AI brief — 20 May 2026
Anthropic adds Karpathy and buys Stainless; Google and Blackstone launch a $5 billion AI cloud; arXiv bans authors who pass off unchecked LLM output as their own.
By BINA Editorial
Andrej Karpathy, OpenAI founding member, starts at Anthropic this week
Andrej Karpathy — one of OpenAI's eleven founding researchers and the former head of Tesla's Autopilot programme — joined Anthropic on 19 May to work on its pre-training team under team lead Nick Joseph. He will build a new group dedicated to using Claude itself to speed up pre-training research — the most compute-intensive phase of building a frontier AI model — a signal that Anthropic believes AI-assisted research is the key competitive lever against OpenAI and Google. Karpathy left OpenAI in early 2024 to found Eureka Labs, an AI-native education startup, before joining Anthropic; CNBC reports he started this week.
Anthropic acquires Stainless, the SDK platform behind every official Claude API library
On 18 May, Anthropic announced it had acquired Stainless — the developer tools company that generates SDKs, command-line tools, and Model Context Protocol (MCP) servers used by hundreds of API providers, including OpenAI, Google, and Cloudflare. The Information reports the deal exceeded $300 million. Stainless's hosted SDK generation service will be wound down, though existing customers retain full rights to modify and use the SDKs they have generated. Anthropic said the acquisition aims to strengthen its control over the infrastructure that connects AI agents to external systems, as MCP adoption accelerates across the software industry.
Google and Blackstone form a $5 billion AI cloud company built on Google's own chips
Google and Blackstone announced on 19 May they are creating a new AI cloud computing company, with Blackstone committing $5 billion in equity — rising to $25 billion including leverage — for a majority ownership stake. The venture will offer cloud services, data centre capacity, networking, and Google's proprietary Tensor Processing Units (TPUs) as a compute-as-a-service product, positioning itself as a rival to neocloud providers such as CoreWeave. The company plans to bring 500 megawatts of computing capacity online by 2027. Blackstone's press release describes this as one of the largest single AI infrastructure investments of 2026.

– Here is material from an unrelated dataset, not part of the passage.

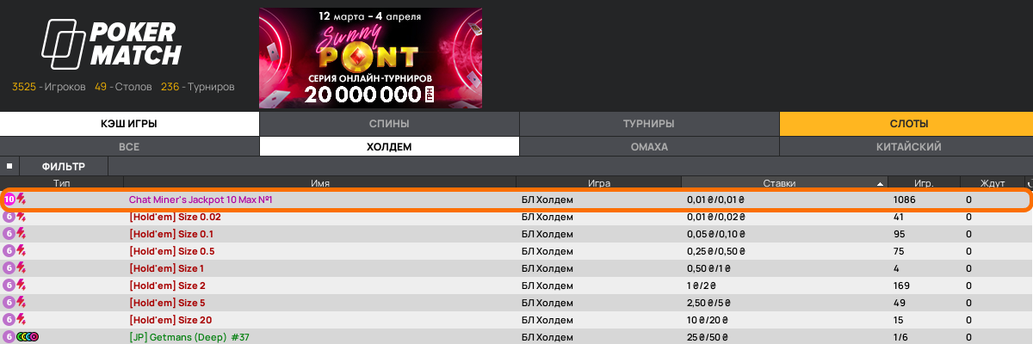Click the lightning icon on Size 0.02 row
Viewport: 1033px width, 344px height.
click(x=22, y=217)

arXiv will ban authors for a year if they submit unchecked LLM output
Thomas Dietterich, chair of the Computer Science section at arXiv, announced on 17 May that the preprint server will impose a one-year submission ban on any author whose paper includes incontrovertible evidence of unchecked AI output — such as hallucinated citations, AI meta-comments accidentally left in, or placeholder data marked "fill in with real numbers." Re-entry requires first clearing peer review at a recognised venue. Nature reports that the rate of hallucinated citations in arXiv preprints has risen roughly tenfold in three years, from one in 2,828 papers in 2023 to one in 277 by early 2026. The policy reflects growing institutional concern about academic integrity as AI writing tools become standard in research workflows.

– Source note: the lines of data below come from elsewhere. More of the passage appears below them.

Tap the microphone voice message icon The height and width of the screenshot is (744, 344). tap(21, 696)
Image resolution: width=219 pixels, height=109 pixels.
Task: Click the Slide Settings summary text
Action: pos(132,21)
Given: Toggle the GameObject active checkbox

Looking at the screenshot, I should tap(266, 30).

Colorado replaces its landmark AI law with a narrower, industry-lighter successor
Governor Jared Polis signed Senate Bill 26-189 on 14 May — substantially revising Colorado's 2024 Artificial Intelligence Act, the first comprehensive AI statute in the United States, after two years of legal pressure including a federal lawsuit supported by the US Department of Justice. The new law narrows its scope from "high-risk AI systems" to "automated decision-making technology," covering software that materially influences decisions in hiring, lending, housing, healthcare, and essential government services; it drops the requirement to explain how AI reaches decisions, replacing it with a consumer notification and appeals obligation. The law takes effect 1 January 2027; its passage reflects the broader tension between state-level consumer protection and federal pressure for a lighter regulatory touch. (Follow-up on a two-year developing story; signed 14 May.)
Microsoft's AI chief predicts white-collar work is 18 months from full automation
Mustafa Suleyman, CEO of Microsoft AI, told the Financial Times this week that AI will reach human-level performance on most professional tasks within 12 to 18 months, naming accountants, lawyers, marketers, and project managers as particularly at risk and noting that software engineers are already delegating most code-writing to AI. The claim contrasts with a recent study by AI evaluation non-profit METR, which found that AI-assisted software developers took 20 per cent longer on tasks than those working without AI — suggesting that productivity gains in knowledge work remain uneven and context-dependent. Futurism notes that while AI coding tools are now standard, measurable automation of professional knowledge work at scale has yet to materialise.